Gelukkig begint 2015 op sommige plekken ook heel vrolijk en goed. Waar het grote nieuws stug doorpraat over schietende extremisten, zoek ik deze week wat positief nieuws. De cynische realiteit is dat we redelijk moeten zoeken naar een leuk nieuwtje, maar de weemoedige optimist diep in mij heeft toch een artikeltje gespot.

Deze week werden er maar liefst 5 kuikens geboren, geen gele eierfabriekjes, maar donzige pinguïn kuikens. Wat is er nou nog leuker dan guitige gevlekte pinguïns? Juist, nieuwe kleine pinguïns. Waar papa en mama al regelmatig de bezoekers aan het lachen krijgen met een simpel ommetje, zijn kleine pinguïns nog een tandje leuker.
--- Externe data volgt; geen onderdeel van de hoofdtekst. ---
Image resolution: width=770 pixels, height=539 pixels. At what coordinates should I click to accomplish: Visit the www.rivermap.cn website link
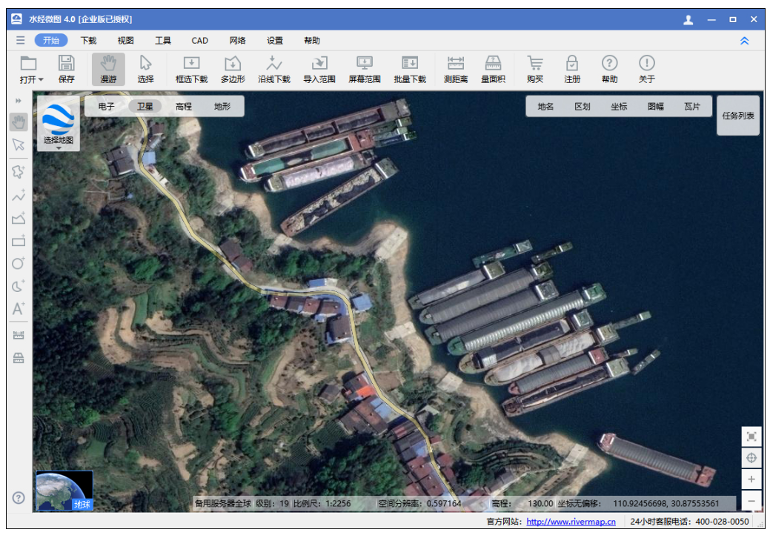point(571,521)
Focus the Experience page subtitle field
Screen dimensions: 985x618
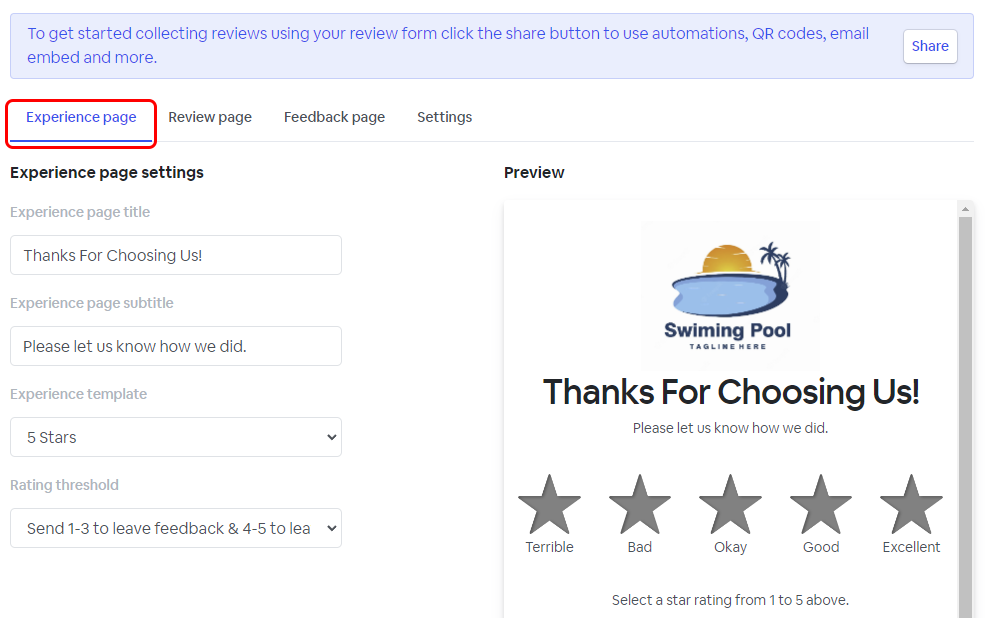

Dierenpark Amersfoort mocht zich verheugen met de geboorte van nieuwe pinguïns. Het mocht zich helaas niet uiten in een kleine korting of een gratis aardigheidje, maar verheugen deden ze zich wel. Er kwamen olifantentantes en grappige baviaanooms langs de kraamkamer. Veldmuizen kwamen op de klamme beschuit af en zelfs die roddelende giraffe buurvrouw vroeg niet naar ontsluiting en gevoelige tepels. Kortom het hele park verheugde zich om de nieuwe donsjes.

En och wie ooit een kuststrook vol met pinguïns in het wild heeft mogen zien, zal niet meteen onder de indruk zijn van een Amersfoorts Vinex hok met Ikea pinguïn bedjes. Maar toch, pinguïns zijn nu eenmaal leuk.
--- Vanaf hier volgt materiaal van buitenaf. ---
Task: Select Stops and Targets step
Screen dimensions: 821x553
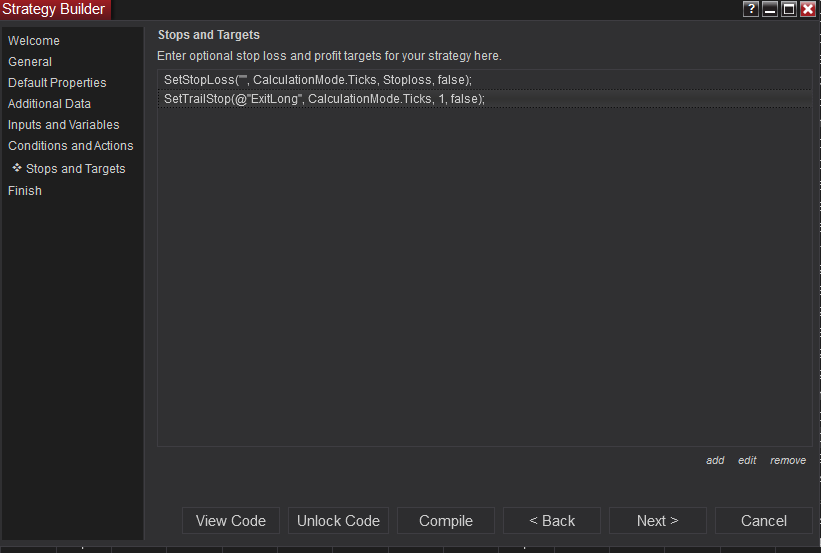Action: (x=75, y=169)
Neem dat lopen bijvoorbeeld. Ze waggelen vrolijk op die kleine pootjes, precies zoals dat dikkertje dat gister met haar mandje door de Lidl liep. Op zoek naar een visje of een vette snack uit het aanbiedingenrek. Zelfs dat stukje witte blote buik leek hetzelfde. Heb je wel eens een pinguïn uit een wak zien springen? Uit het donkere water, op het gladde ijs en dan met een buikschuiver nog even doorglijden? Een collega deed dat tijdens de laatste kerstborrel eens dunnetjes over…

Of de kleine Amersfoortse pinguïn kuikens met een beetje humor geboren zijn moet nog blijken, maar uit ervaring weet ik dat pinguïns echte gezelschapsdieren zijn. Veel van hun uiterlijk en hun gewoontes zijn slechts om de stemming erin te houden.

In Afrika heb ik ooit eens groep vrolijke pinguïns mogen voeren. De begeleider vertelde mij dat je eerst even het visje moest laten zien, om het vervolgens met een subtiel boogje in zijn bekkie te gooien. Was niet echt een grote uitdaging en ook de pinguïns leken niet onder de indruk van mijn werptechniek. Pas toen ik met een handvol sardientjes begon te jongleren, kreeg ik de snaveltjes een beetje los. Ik zette Fransje Bauwer op handsfree en we deden een dansje rondom de grote berg in het midden. Al vrij snel haakte de pinguïn vriendjes in ging het van links naar rechts.

De lolbroekpinguïn fluisterde mij in dat je het visje juist iets hoger moet gooien. Nou dat hebben we geweten. De ene na de andere pinguïn lag met een open snavel op zijn rug. Lachen natuurlijk, en veel pinguïnvleugeltjes klapperden op pinguïndijen. Na de sardientjes trokken we nog een sixpackje open en gingen we met z’n allen naampissen in de nepsneeuw.

“What happens among the pinguins, stays among the pinguins.”